Both areas are regularly visited for sun, sea, swim and snorkel activity. However, the marine reserve in New Zealand was declared a “no take” zone and protected from all forms of fishing. Fifty years later each area tells very different stories.
The Crop marine reserve – also known as Goat Island – boasts success in not just restoring fish stocks in the area but recovery of marine habitat that they didn’t know was there. The recovery of the fish populations revealed how fishing practices had damaged the marine substrate. No fishing/harvesting in the area led to the restoration of a collapsed food web.
Even though there was resistance to the marine protection by members of the local community, these same members have been won over by the rich spill over of fish and lobster populations into the surrounding areas that boosted the fishing economy. The repopulation of stocks happened rapidly, more quickly than expected by local scientists.
The bounty of no take
Tourism has sky rocketed in the area, where local tourists are able to swim, go diving, tour on glass bottom boats and have a better understanding of how marine life functions when it is not disturbed by human culling. The tourism for this small space brings in US$4.5 million annually with a cost of just US$40,000 to regulate the area for full protection, mainly for employing park rangers and their equipment. This model has become such a success, that other coastal towns have established their own community controlled marine reserves for similar socio-economic benefit.

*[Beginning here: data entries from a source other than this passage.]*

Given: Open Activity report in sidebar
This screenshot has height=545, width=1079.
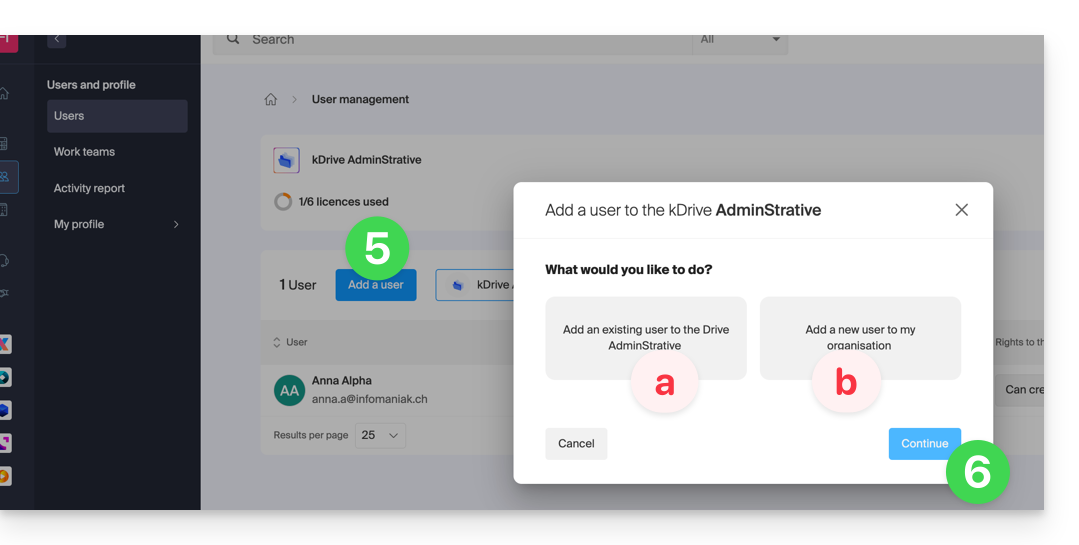Looking at the screenshot, I should [x=89, y=188].
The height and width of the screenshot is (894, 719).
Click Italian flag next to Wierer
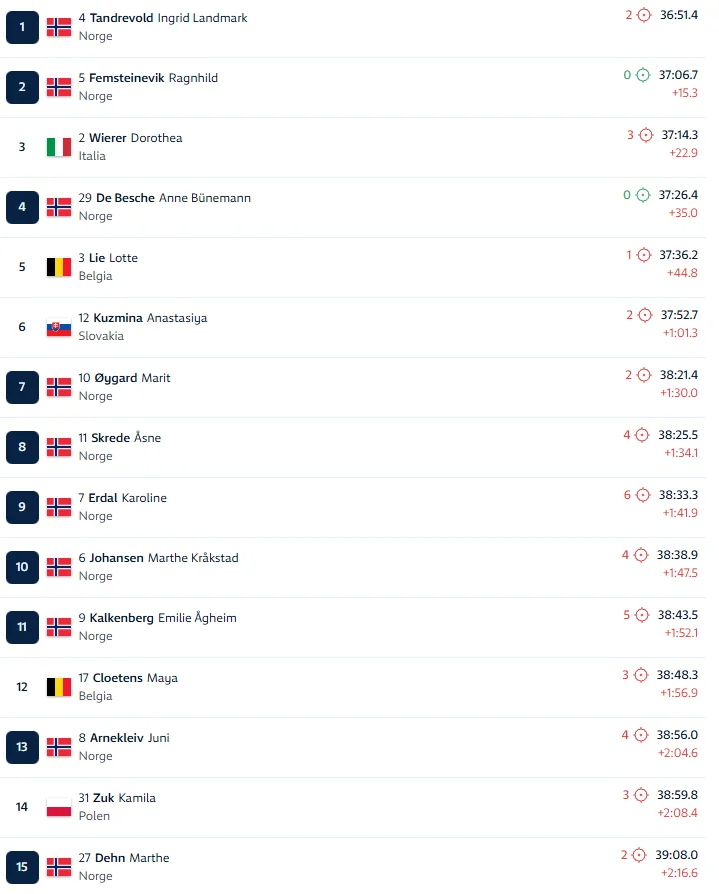click(x=59, y=147)
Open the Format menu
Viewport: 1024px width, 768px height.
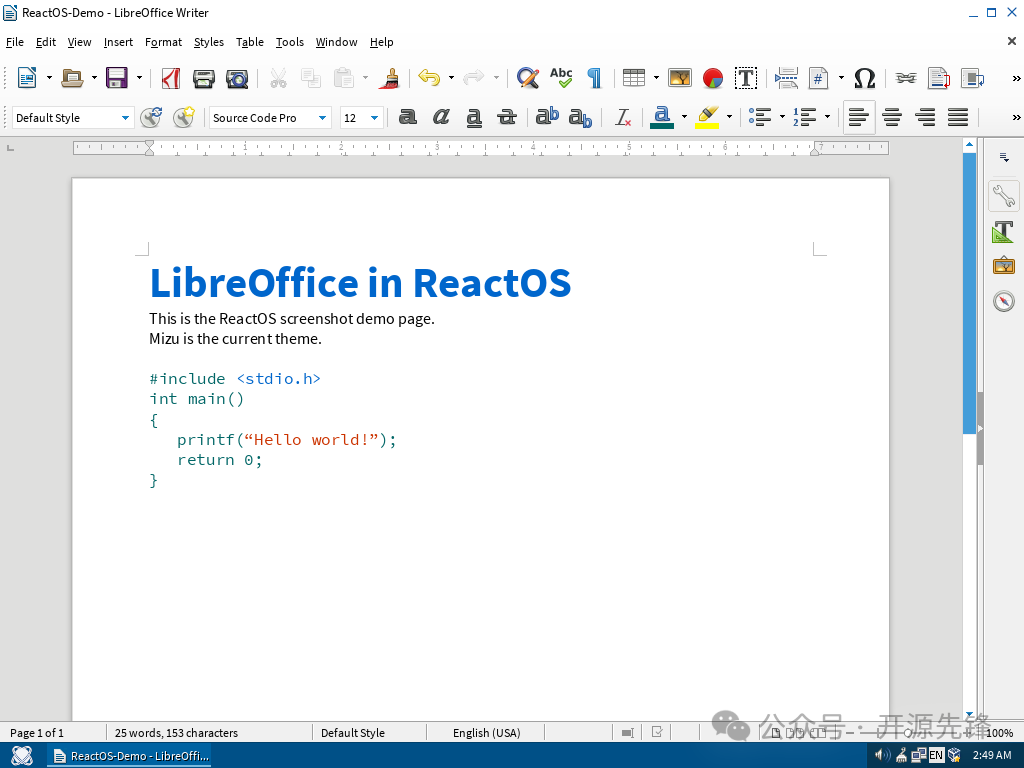point(163,42)

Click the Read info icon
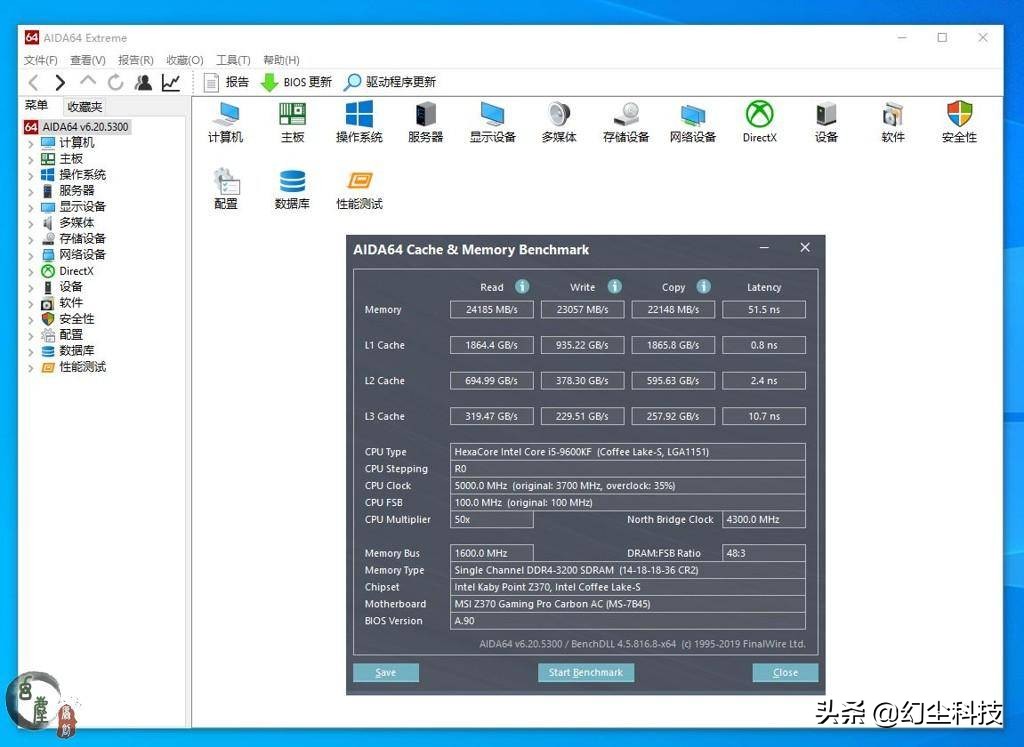(x=524, y=287)
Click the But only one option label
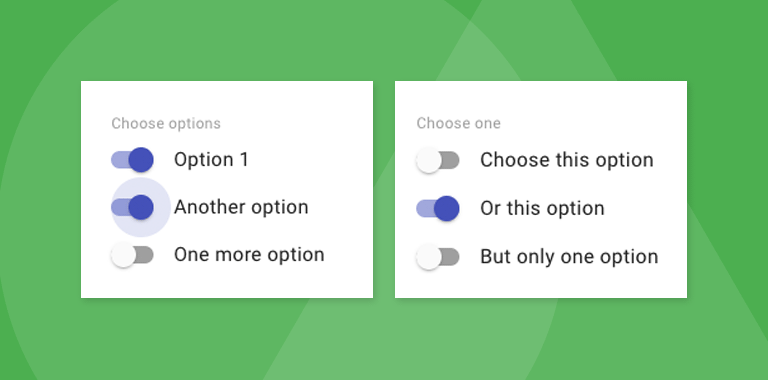768x380 pixels. 569,257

There was no difference in the fish stocks (or scarcity) in areas where regulated fishing was permitted, compared with areas without protection. It turns out to be cheaper and less complicated to manage a marine reserve for “no take” than for regulated fishing. The outcome for fisheries outside the no take zone is beneficial and bountiful. The Crop Marine Reserve is an example of successful no take marine protection that is not remote and does not require a lot of regulation, especially given the benefits.

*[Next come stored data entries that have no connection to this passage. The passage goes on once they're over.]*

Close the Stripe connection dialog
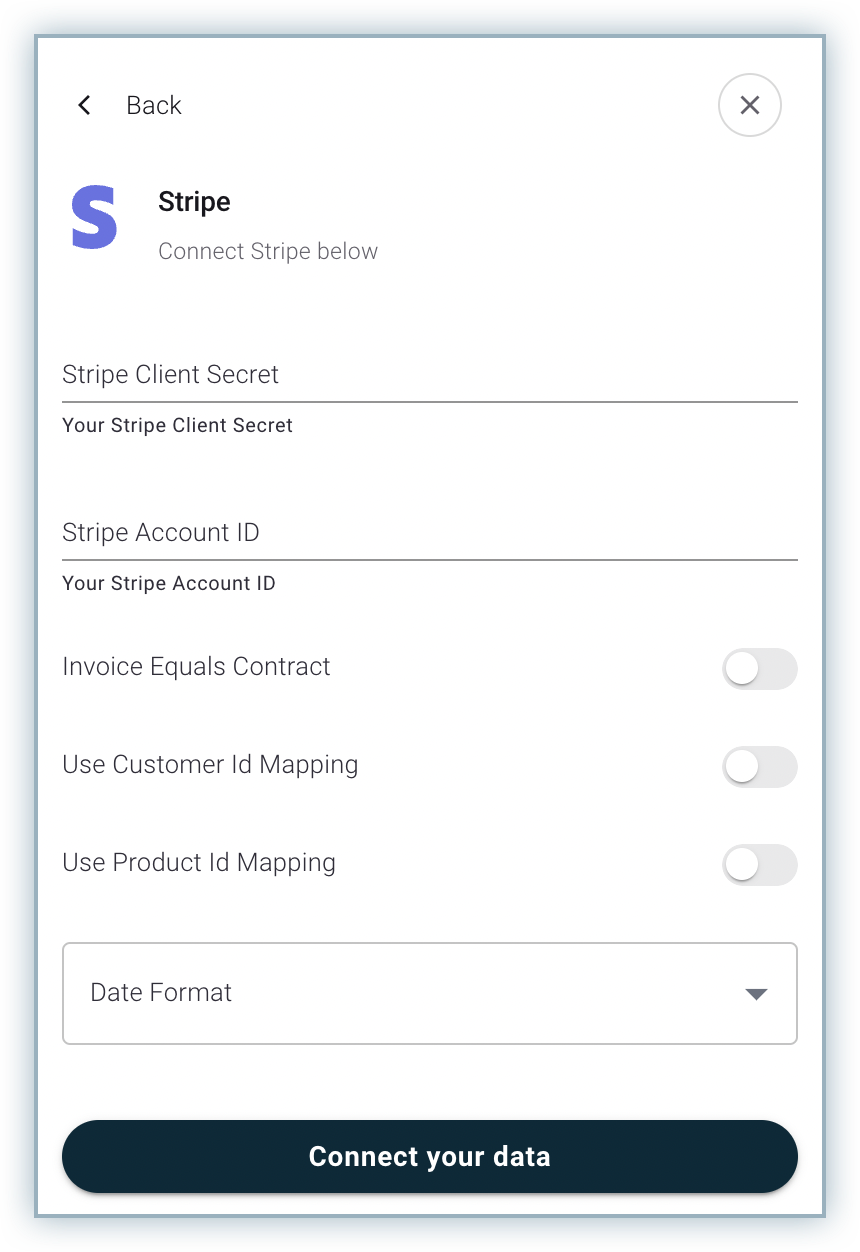The image size is (860, 1252). (x=750, y=105)
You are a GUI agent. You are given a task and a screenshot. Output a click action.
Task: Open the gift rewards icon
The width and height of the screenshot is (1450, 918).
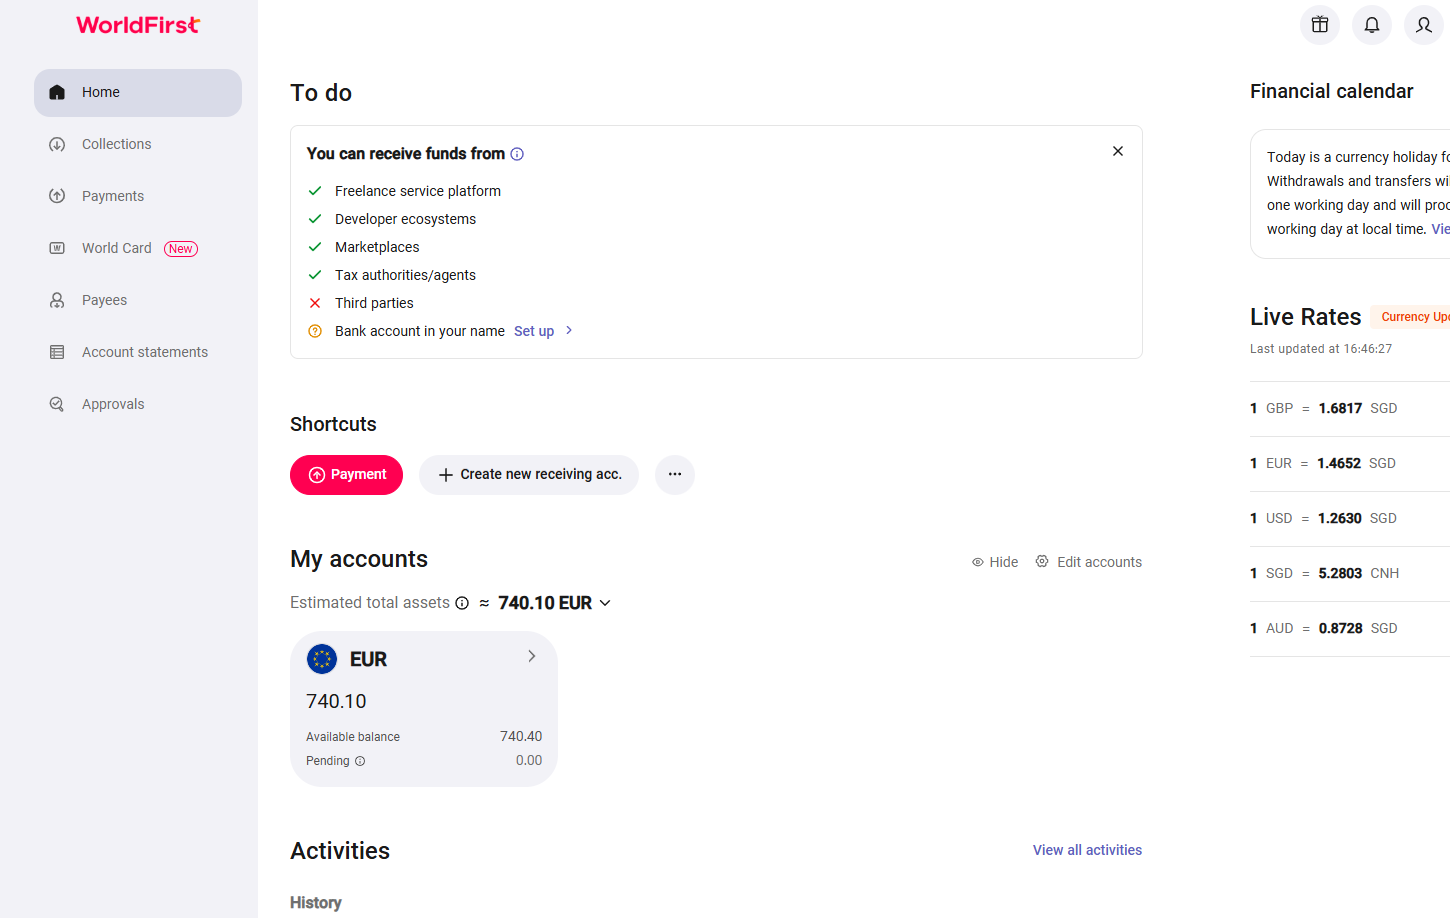click(x=1319, y=25)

Compared to Crop, the story of Buccoo is one of exploitation and “turning a blind eye” to unregulated activity (such as jetskis and poaching). Fifty years since it was designated, Buccoo Reef Marine Park enjoys no effective management or enforcement of regulations for protection in the park. Tourism in Buccoo has shifted away from eco-visits and research to a place for partying, with little regard for the marine life in the area. Climate change is pushing these sensitive habitats to the brink. Critically endangered species are at risk of local extinction within the park.
Managing our marine space
The story of the Crop Marine Reserve, however, provides hope for the possibility of reversing the impacts. We can restore an important marine habitat with full protection against fishing. We can manage and provide employment for park rangers. We can manage and control the flow of land based pollution. The concept of no take in relatively small restricted areas should be easily achieved. All it requires is the will, since it is something that is already implemented in the local marine environment. The oil and gas sector limits boat traffic around oil rigs for health and safety reasons and because of this fisherfolk have realised that fishing just beyond the barriers results in big catches. The same concept applies to the Buccoo Reef Marine Park, and all nearshore marine ecosystems around Tobago.

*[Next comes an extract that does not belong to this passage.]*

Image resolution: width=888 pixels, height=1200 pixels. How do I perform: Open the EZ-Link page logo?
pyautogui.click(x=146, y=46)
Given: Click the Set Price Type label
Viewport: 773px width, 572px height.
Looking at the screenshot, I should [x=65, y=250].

The benefits of large marine reserves have been proven by the scientists that study them and the surrounding communities that utilise the areas. The example from New Zealand can also be found in the Caribbean, mostly in Belize, but also Puerto Rico, Bahamas and even St Lucia, where no take marine reserves boost artisanal fish capture in the surrounding areas by 90 per cent (Robert et al 2001).
My new year’s wish is for Tobago to challenge the misconception that marine protection denies the fisherman his livelihood. Let us change the trajectory of our designated marine protected areas. Let’s change our tourism and rival the small communities and marine reserves in other parts of the world.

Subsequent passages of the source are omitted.